Another big difference is the Webserver Application Firewall. All my customers with an internal webserver to be published in the net are protected with this "reverse proxy" (WAF). It really does the job of protecting IIS, Apache, etc. from externals attacks.
Another trick is the SSL VPN sites to sites. When a branch office is implemented with a front ISP router, sometimes the NAT traversal is not possible, for IPSEC VPN connections (UDP 500). With this SSL VPN, Simple NAT works and gives an SSL 128-bit AES encryption.
Finally, I have a lot of experience in implementing UTM and, now, XG(S). No way, the log is a big difference, easier to use as in Fortigates! It is similar to CheckPoint firewalls.
For my experience, no way: -> Sophos XG(S)
Here is an interesting link on differences between UTM and XG:
https://www.avanet.com/en/blog...
Regards,
A.Rastello
My understanding is that UTM is the software; SG is the hardware. You can buy Sophos UTM running on SG hardware and then later upgrade to the XG running on the same hardware.
I've been told by our Sophos reseller that Sophos are pushing the XG as next generation firewall, and developing it to at least as good as UTM. So XG will be the firewall of choice moving forward. UTM will not be developed further, according to him.

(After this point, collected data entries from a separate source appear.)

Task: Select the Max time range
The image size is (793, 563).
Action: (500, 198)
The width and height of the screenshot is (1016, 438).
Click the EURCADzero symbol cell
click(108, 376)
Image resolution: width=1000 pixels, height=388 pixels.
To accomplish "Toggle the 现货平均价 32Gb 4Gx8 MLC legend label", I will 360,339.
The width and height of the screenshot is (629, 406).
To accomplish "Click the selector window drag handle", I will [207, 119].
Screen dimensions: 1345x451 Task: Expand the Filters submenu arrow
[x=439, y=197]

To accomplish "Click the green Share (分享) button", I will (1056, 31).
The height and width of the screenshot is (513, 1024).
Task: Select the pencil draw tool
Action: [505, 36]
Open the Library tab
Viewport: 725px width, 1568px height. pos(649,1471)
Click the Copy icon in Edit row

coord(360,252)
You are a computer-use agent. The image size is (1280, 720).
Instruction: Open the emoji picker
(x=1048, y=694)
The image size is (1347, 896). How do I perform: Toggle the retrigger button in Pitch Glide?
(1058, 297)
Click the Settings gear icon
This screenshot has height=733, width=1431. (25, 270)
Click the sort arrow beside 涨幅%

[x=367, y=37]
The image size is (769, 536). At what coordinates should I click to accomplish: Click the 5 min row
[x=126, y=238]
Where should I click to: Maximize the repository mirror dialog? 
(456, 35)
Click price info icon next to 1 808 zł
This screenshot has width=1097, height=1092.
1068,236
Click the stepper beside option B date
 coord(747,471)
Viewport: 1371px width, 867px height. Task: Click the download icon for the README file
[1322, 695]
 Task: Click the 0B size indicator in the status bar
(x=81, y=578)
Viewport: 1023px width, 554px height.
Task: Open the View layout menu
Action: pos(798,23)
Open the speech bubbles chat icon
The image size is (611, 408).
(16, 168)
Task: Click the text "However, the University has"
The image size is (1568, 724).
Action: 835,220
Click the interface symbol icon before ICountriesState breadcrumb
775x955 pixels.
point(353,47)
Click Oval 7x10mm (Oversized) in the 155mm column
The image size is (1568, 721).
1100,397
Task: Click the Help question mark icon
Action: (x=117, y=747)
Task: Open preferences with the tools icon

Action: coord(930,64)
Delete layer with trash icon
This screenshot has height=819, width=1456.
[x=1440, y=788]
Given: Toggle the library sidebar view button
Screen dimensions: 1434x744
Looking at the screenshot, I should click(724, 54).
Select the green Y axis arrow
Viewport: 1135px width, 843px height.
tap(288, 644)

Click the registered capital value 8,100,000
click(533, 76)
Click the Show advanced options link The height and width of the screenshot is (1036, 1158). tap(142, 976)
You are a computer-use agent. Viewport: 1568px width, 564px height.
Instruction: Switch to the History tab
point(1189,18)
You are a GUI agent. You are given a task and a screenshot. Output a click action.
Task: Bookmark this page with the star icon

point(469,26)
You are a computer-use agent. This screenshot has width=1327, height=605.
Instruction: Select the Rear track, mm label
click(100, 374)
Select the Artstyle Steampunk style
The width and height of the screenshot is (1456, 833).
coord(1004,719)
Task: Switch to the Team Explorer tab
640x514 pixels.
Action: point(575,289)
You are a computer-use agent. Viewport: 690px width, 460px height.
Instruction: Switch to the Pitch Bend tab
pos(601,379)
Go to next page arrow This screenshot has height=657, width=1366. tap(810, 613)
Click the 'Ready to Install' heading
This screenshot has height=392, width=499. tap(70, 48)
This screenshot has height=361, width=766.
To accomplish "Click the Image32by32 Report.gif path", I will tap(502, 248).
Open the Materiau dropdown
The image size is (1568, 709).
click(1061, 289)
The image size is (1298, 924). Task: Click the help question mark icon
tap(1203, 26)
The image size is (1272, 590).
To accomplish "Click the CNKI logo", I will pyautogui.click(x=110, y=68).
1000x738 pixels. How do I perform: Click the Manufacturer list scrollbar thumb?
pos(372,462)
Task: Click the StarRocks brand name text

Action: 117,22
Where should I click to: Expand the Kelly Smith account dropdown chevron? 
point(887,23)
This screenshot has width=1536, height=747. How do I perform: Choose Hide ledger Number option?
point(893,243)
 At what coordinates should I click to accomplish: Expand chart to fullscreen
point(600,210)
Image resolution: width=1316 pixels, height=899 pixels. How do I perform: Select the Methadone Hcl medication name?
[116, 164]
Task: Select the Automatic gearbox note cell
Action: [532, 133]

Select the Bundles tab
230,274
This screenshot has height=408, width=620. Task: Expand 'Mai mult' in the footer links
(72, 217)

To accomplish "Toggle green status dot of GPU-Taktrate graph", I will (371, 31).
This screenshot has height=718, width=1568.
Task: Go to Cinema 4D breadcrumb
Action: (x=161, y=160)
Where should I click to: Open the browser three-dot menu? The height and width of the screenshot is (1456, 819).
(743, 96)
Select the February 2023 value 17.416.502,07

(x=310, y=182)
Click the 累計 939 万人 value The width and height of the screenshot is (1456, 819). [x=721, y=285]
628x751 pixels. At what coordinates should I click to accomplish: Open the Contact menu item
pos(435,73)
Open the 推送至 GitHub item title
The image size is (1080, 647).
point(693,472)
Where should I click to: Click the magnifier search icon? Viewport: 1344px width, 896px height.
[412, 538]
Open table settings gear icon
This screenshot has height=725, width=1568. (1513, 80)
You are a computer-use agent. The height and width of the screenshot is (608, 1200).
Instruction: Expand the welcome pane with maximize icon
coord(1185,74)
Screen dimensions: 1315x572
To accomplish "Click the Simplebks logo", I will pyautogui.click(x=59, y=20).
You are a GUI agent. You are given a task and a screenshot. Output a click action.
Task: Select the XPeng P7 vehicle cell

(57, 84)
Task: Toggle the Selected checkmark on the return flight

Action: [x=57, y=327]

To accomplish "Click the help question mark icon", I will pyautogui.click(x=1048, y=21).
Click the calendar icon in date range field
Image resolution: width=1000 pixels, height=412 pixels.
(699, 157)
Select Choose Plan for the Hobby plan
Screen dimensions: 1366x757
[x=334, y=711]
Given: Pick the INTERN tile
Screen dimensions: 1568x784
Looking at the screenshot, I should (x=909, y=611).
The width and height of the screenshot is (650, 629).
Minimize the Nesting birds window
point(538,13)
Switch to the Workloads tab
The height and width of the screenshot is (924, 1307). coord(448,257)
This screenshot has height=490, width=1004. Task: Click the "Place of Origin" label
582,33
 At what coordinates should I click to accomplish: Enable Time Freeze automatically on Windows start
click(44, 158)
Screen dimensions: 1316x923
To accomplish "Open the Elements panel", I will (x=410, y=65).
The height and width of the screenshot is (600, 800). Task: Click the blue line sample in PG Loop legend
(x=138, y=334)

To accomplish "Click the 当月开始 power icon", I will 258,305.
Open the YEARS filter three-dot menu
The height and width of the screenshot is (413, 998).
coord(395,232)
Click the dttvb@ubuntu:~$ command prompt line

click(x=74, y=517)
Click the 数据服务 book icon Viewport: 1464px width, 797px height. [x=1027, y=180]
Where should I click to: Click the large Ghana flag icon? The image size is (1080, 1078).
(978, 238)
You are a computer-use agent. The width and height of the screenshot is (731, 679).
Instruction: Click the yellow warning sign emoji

To my understanding, UTM and XG are from different legacy companies that
are now owned my Sophos. During my time researching anti-virus, UTM makes
more sense for our needs seeing as XG is primarily a firewall. From the
information I was able to find during the time of research, it seemed most
of the community felt XG had feature gaps from UTM.
UTM specifically SG series is a very mature and stable platform. It lacks some of the new features of XG; however has a very strong feature set. If you are looking for stability, ease of use and something well documented and understood than I suggest going this way. If however you are looking for a strong level of integration and have a greater than 3 year horizon then I suggest XG.
Wifi integration for example works better on the new platform.
There are several differences since there are 2 versions,
XG firewall has integrations with other products like intercept X and admin from Sophos central.
SG UTM has less integration since it's a separate product. It was formerly Astaro firewall, but the most advanced features have been only set to the XG.
There are appliance and software versions of both products. Depending on your need you might choose one or another. But basically, look at them as 2 different firewalls.